Les femmes, rieuses et graves, allaient à la clairière où les chrysalides se fendaient sous l’astre triomphant. Leurs cris de joie faisaient vibrer l’air à chaque jaillissement de papillon. Les ailes à peine séchées, il choisissait une femme. Dans une danse de couleurs, le couple s’écartait alors un peu vers l’orée ombragée. Lorsque tous étaient éclos et que toutes étaient élues, le plus grand silence régnait. Et sous le regard bienveillant des Anges, tandis que les hommes attendaient à la lisière de la forêt, le rituel commençait.
La tête vers le centre de la clairière où rêvaient les Anges, les femmes étaient allongées sur le dos. Leurs jambes étaient grandes ouvertes. Les porteurs ailés de la Lumière se tenaient sur leur bas-ventre qu’ils pétrissaient de leurs pattes arrière. Leurs ailes caressaient l’intérieur de leurs cuisses. Leurs pattes avant stimulaient le plaisir des femmes : cela leur permettait alors d’enfoncer leurs trompes en elles, en suscitant la plus grande des extases.
Leur ouvrage terminé, ils voletaient, éteints, jusqu’aux nasses que leurs tendaient les Anges.

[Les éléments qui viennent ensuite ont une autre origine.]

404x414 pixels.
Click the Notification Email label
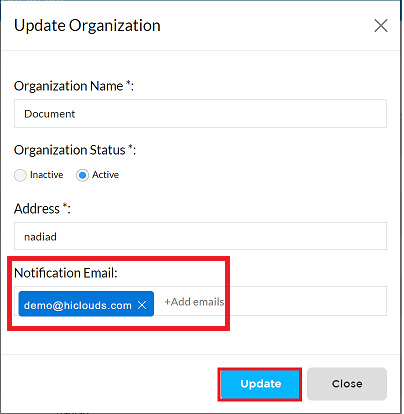coord(66,273)
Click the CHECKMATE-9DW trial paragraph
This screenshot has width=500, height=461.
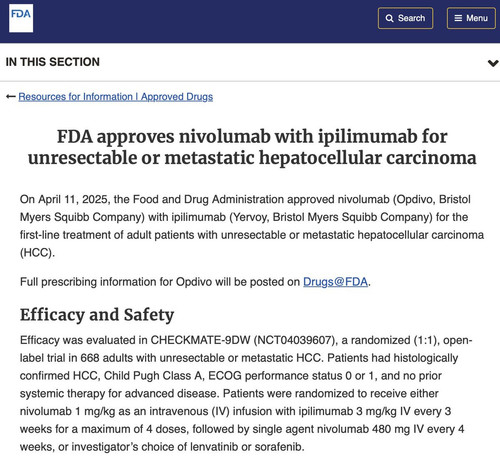(246, 393)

Lorsque tous étaient recueillis, les Anges bénissaient les femmes languissantes et s’en retournaient chez eux, emportant leur trésor.
Voyant les Anges prendre leur envol, les hommes accouraient dans la clairière. Ils y retrouvaient l’une ou l’autre compagne encore chaude et grisée. Et leurs ébats se poursuivaient jusqu’à la tombée de la nuit.
Pourtant, jamais il ne naissait d’enfant des fêtes de la Lumière. »
Pendant un moment, le crépitement du feu fut seul maître du silence que je rompis :
– Bien belle histoire, Zap.
– Oui, mais bien incomplète, conclut Gaspard.
Siby sourit :
– Hé bien pour ma part, la suite sera pour demain ! Je meurs de fatigue…
– Je te suis, fit Zap.
Gaspard finissait de débarrasser la table.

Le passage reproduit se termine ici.